Le tribunal fait dès lors droit à la demande.

Pour ce qui est de l’amende civile, l’employeur a répondu, donnant les motifs, mais la demanderesse estime que ceux-ci ne répondent pas aux exigences de la C.C.T. n° 109. Pour le tribunal, ce chef de demande n’est pas fondé, dans la mesure où la demanderesse a pu, à la lecture de la lettre, dire si elle admettait ou contestait le fait d’avoir été souvent malade et d’avoir perturbé le travail et, de même, pour les autres griefs.

L’intéressée est également déboutée de sa demande d’abus de droit, fondée sur la base du droit commun, aucune des conditions de l’article 1382 du Code civil n’étant remplie.

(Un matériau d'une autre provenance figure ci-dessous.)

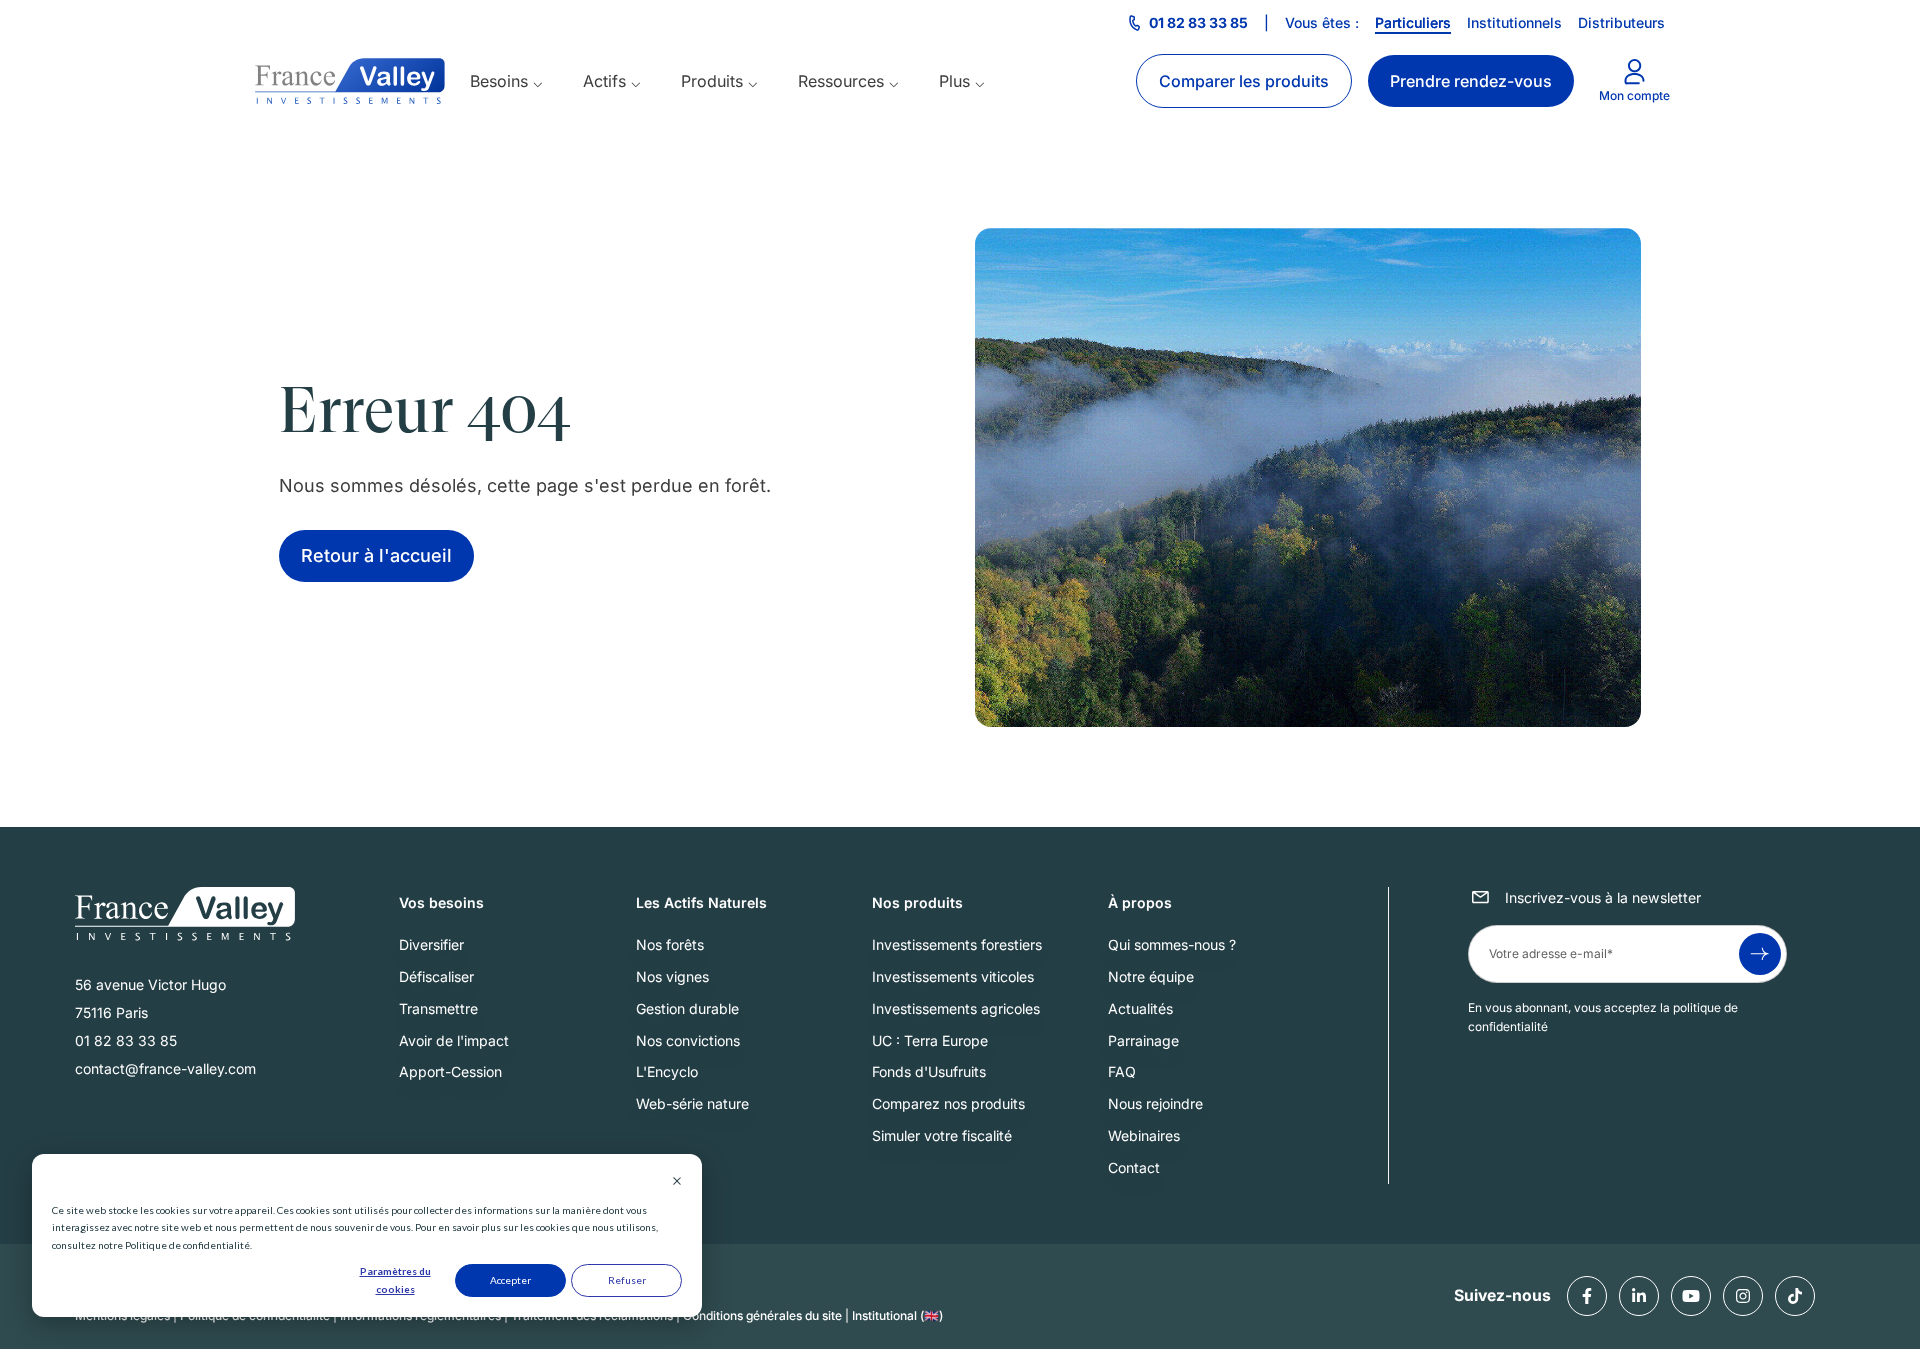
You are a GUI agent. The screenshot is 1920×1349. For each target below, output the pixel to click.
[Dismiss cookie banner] (677, 1183)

Le tribunal examine encore d’autres points plus factuels (calcul de l’indemnité compensatoire de préavis et documents sociaux), non repris ici.

Intérêt de la décision

Ce cas tout à fait particulier de licenciement donne lieu, depuis l’entrée en vigueur de la loi du 10 mai 2007 tendant à lutter contre certaines formes de discrimination, à une jurisprudence intéressante. La distinction y est faite, pour ce qui est du motif réel du licenciement, entre l’incapacité de travail elle-même (étant le motif de l’état de santé, protégé par la loi) et des nécessités de fonctionnement de l’entreprise, s’agissant des effets de l’incapacité de travail sur l’organisation de celle-ci. Ce renvoi indirect est celui existant déjà dans le cadre de l’article 63 de la loi du 3 juillet 1978, actuellement abrogé. Est ainsi admis un licenciement qui intervient pour un motif de désorganisation de l’entreprise, et non pour un motif de santé. A la base de la décision de rupture, se trouve dès lors l’absence elle-même (peu importe son origine, pourvu qu’elle soit justifiée), comprise comme étant à la source d’un problème de fonctionnement.

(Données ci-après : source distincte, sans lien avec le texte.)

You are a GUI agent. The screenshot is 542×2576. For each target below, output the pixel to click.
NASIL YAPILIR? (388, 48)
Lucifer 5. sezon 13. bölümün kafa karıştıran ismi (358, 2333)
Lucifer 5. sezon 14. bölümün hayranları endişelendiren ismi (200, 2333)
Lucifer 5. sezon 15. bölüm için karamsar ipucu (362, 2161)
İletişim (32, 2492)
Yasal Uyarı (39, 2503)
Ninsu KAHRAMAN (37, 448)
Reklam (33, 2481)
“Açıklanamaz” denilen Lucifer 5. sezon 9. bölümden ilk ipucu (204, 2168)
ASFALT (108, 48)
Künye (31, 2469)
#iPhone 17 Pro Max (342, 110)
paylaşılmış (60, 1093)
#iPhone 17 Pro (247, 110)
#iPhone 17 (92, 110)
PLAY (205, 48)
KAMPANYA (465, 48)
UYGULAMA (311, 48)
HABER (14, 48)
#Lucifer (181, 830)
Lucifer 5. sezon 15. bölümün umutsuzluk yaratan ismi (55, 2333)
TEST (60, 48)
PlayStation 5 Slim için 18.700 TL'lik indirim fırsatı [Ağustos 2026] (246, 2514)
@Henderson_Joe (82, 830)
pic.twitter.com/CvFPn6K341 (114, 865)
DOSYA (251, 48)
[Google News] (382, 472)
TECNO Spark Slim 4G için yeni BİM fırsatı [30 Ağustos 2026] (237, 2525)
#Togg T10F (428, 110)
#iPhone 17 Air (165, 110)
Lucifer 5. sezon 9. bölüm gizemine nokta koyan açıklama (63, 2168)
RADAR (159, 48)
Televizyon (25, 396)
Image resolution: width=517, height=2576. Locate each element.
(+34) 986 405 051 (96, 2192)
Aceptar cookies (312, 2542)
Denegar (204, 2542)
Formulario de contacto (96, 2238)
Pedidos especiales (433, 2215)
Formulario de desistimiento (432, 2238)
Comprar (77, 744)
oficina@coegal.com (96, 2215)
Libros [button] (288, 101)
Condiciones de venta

L’appréciation de la désorganisation suppose cependant le respect de deux prémisses. La première a été rappelée dans le jugement du Tribunal du travail de Liège commenté, étant qu’une incapacité de travail participe des impondérables qui en soi augmentent la charge de travail et déstabilisent le travail et habitudes du personnel (11e feuillet), l’incapacité de travail étant par ailleurs appréhendée par le législateur comme une cause de suspension du contrat et non de rupture.

L’existence d’une incapacité va dès lors nécessairement – sauf à supposer que la fonction du travailleur absent pouvait sans dommage ne pas être exercée – exiger de l’employeur de prendre, dans le cadre de ses prérogatives d’organisation et de gestion de l’entreprise, des mesures destinées à la pallier. Ce n’est dès lors pas ici que se trouve la désorganisation exigée. Il appartient – et le tribunal a insisté sur cette deuxième prémisse également – à l’employeur d’établir les éléments qu’il invoque à l’appui de la désorganisation, s’agissant d’éléments de fait dûment avérés.

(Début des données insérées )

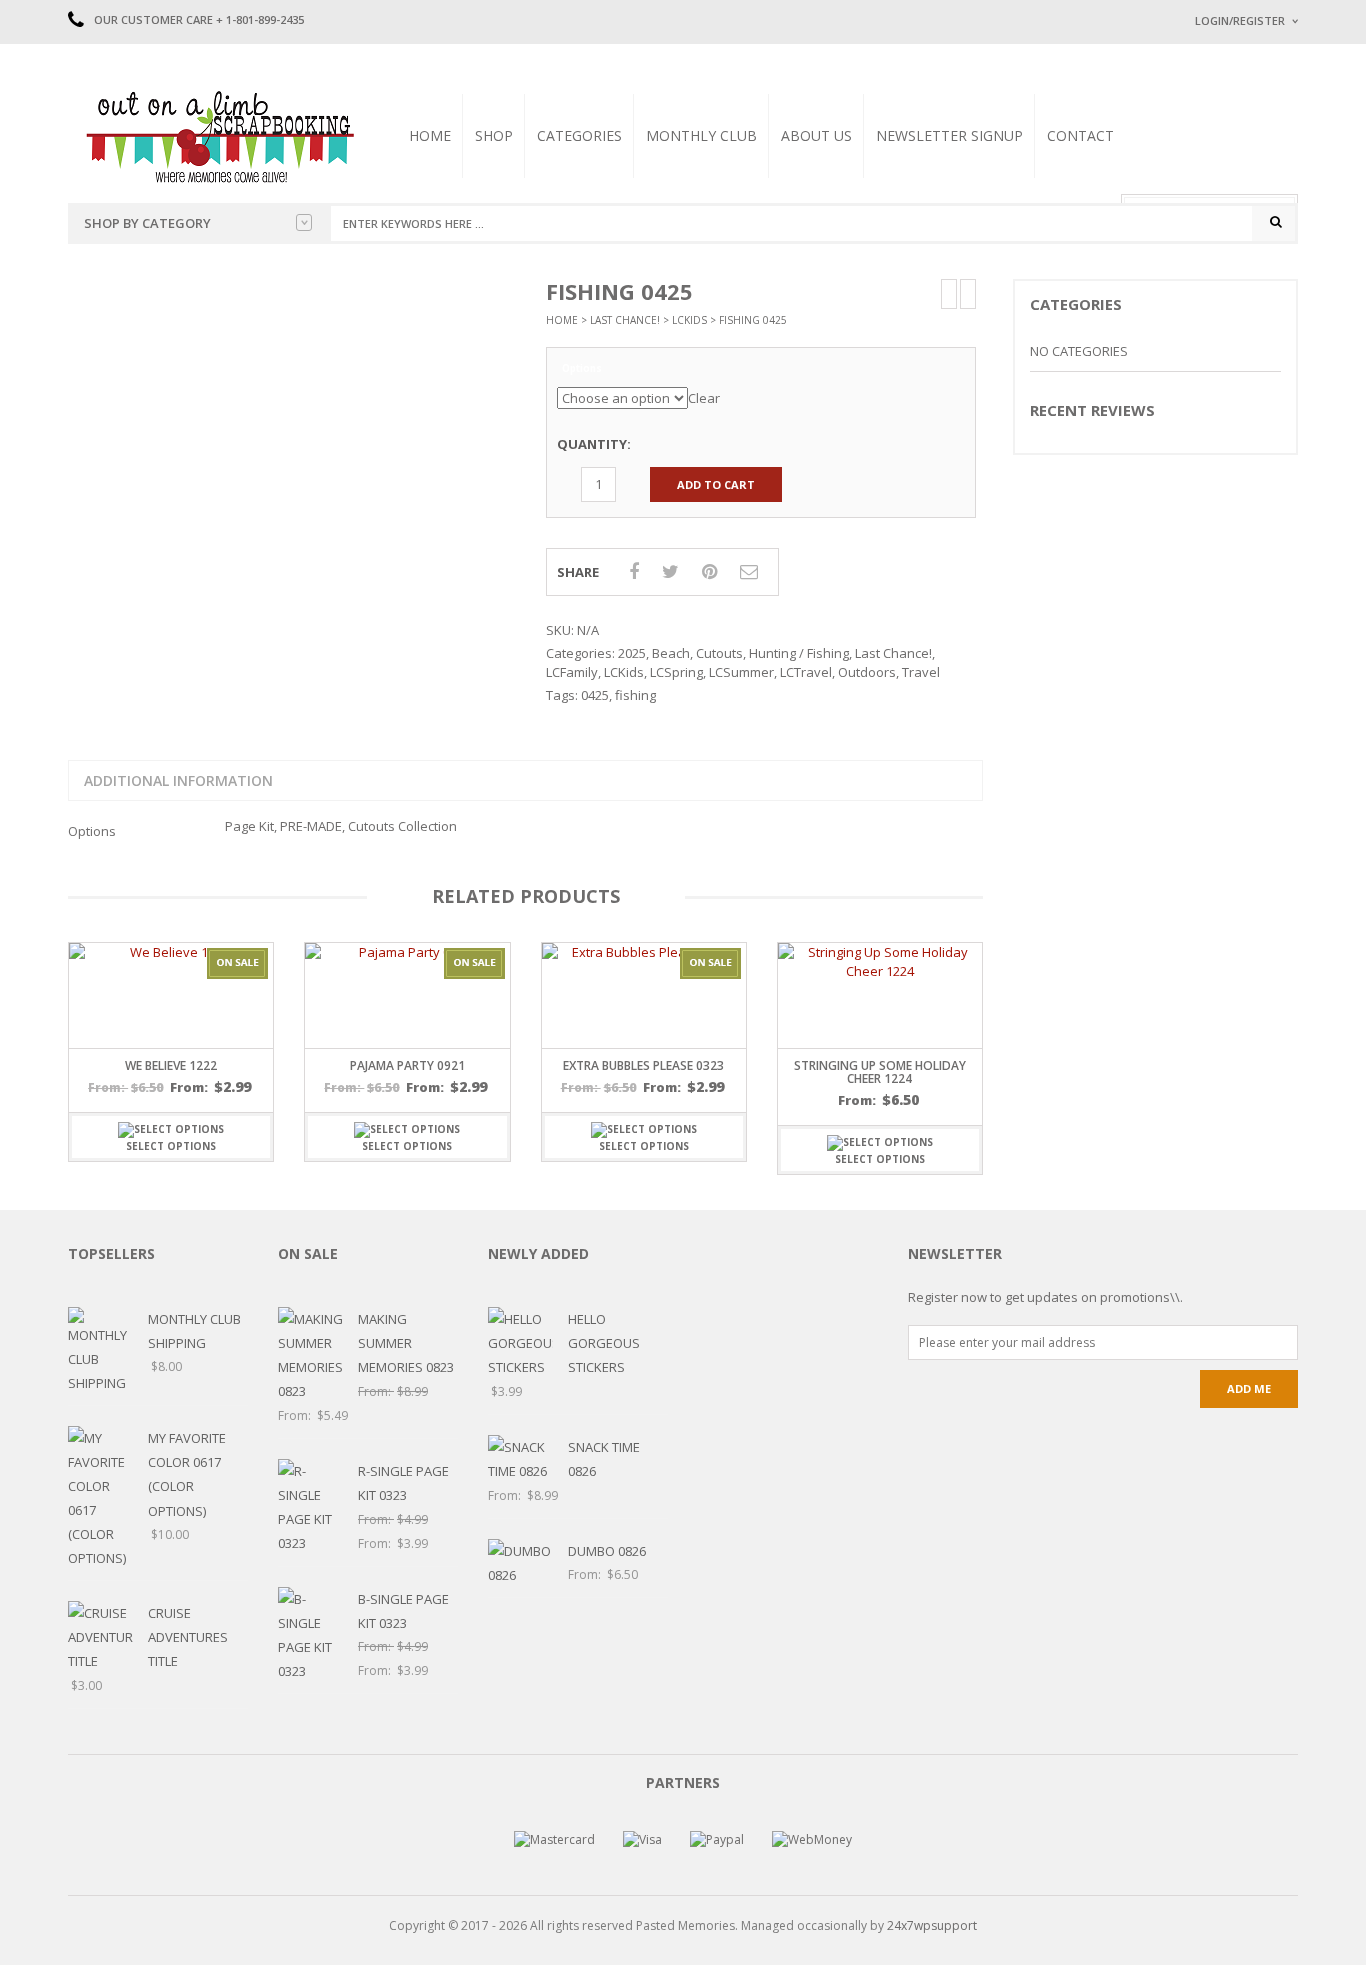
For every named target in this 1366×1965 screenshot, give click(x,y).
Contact (1080, 135)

En application de l’article 28, § 1er, de la loi, dès que la partie a démontré l’existence de « faits » permettant de justifier la possibilité d’une discrimination, il incombe à l’employeur de prouver que celle-ci n’existe pas. Il s’agit ici de rapporter la preuve conformé aux exigences du droit civil, telles qu’actuellement reprises dans le Livre VIII du Code civil.

L’on notera, sur le degré de preuve exigé, que la règle générale est la preuve certaine, celle-ci étant définie (article 8.5.) comme devant être rapportée avec un degré raisonnable de certitude. Si la preuve par vraisemblance est admise à l’article 8.6., une section particulière est consacrée aux présomptions légales. Les effets de celles-ci sont définis expressément dans la disposition, étant que la présomption légale qu’une loi attache à certains actes juridiques ou faits modifie l’objet de la preuve ou, le cas échéant, dispense celui au profit duquel elle existe d’en rapporter la preuve. Cette présomption peut être renversée sauf si la loi en dispose autrement, si elle entraîne la nullité d’un acte juridique, ou encore si elle entraîne l’irrecevabilité d’une action. La règle est dès lors que la présomption légale est réfragable. Si l’objet de la preuve est modifié, rappelons qu’il ne s’agit pas, dans le cadre de la preuve à rapporter par l’employeur au sens de la loi du 10 mai 2007, d’un fait négatif. Il s’agit, au contraire, d’apporter la preuve certaine de l’existence d’un autre motif que le critère protégé par la loi. Ne peut dès lors être admise, dans ce mécanisme, la preuve par vraisemblance de l’article 8.6.